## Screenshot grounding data
========

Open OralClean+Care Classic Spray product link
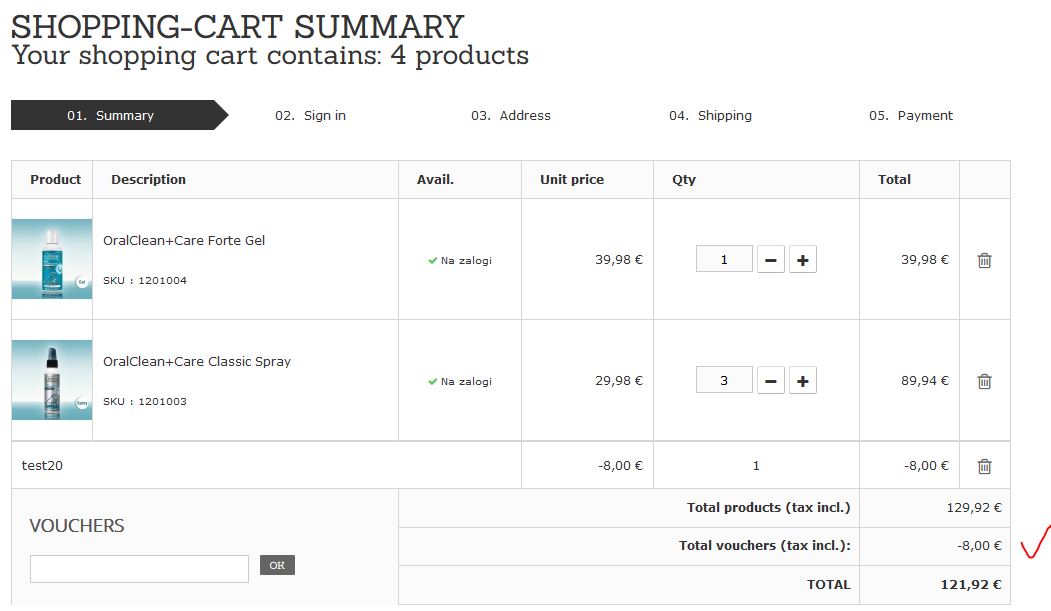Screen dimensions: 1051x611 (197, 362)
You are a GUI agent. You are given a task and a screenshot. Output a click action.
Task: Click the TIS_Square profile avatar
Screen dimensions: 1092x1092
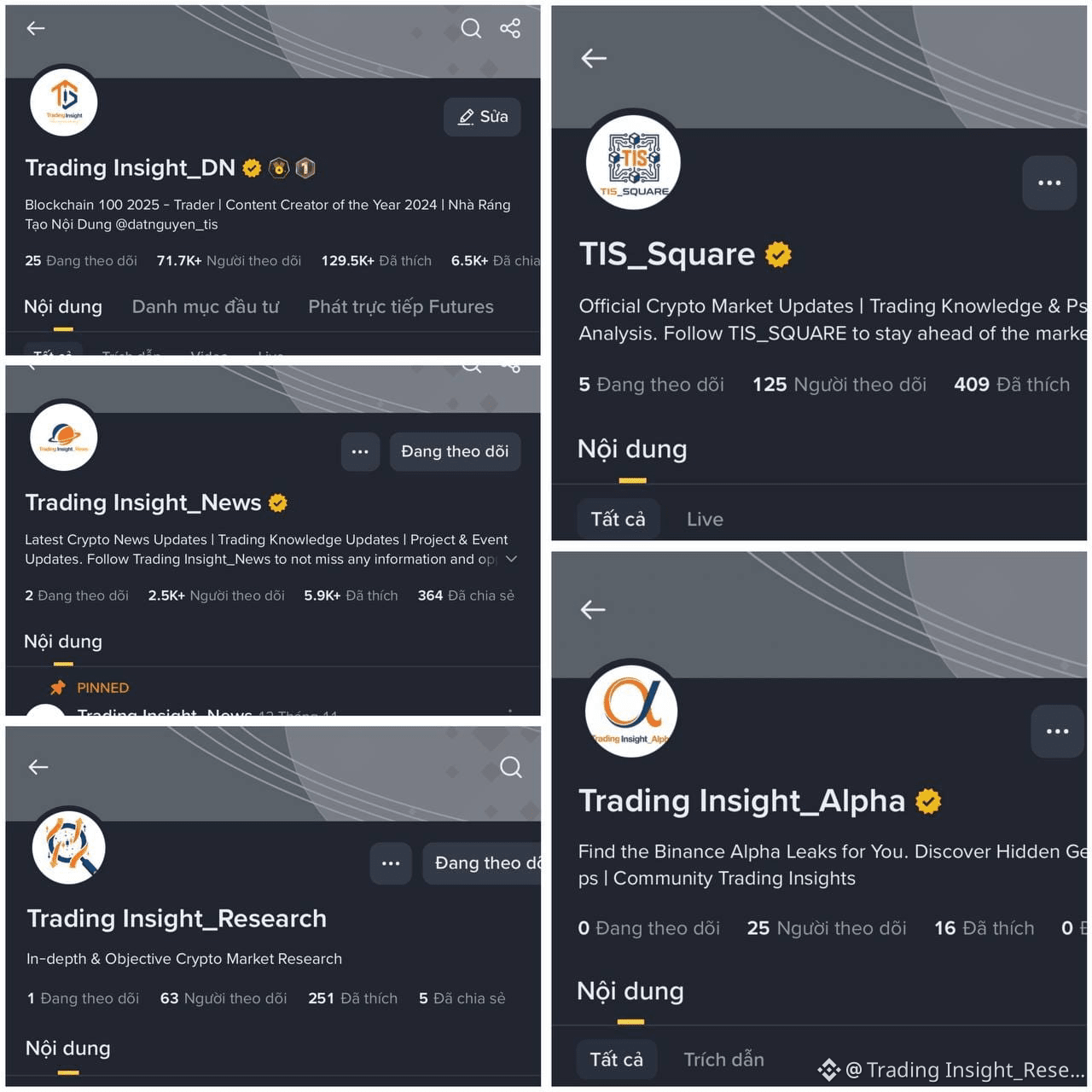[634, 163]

========

## PROBLEM TO WORK ON
Reproduce each entry precisely; the pictures stay out.

## ANSWER TO THIS EXERCISE
Open OralClean+Care Classic Spray product link
Screen dimensions: 1051x611 (197, 362)
You are a GUI agent. You are given a task and a screenshot. Output a click action.
Task: Click the TIS_Square profile avatar
Screen dimensions: 1092x1092
[634, 163]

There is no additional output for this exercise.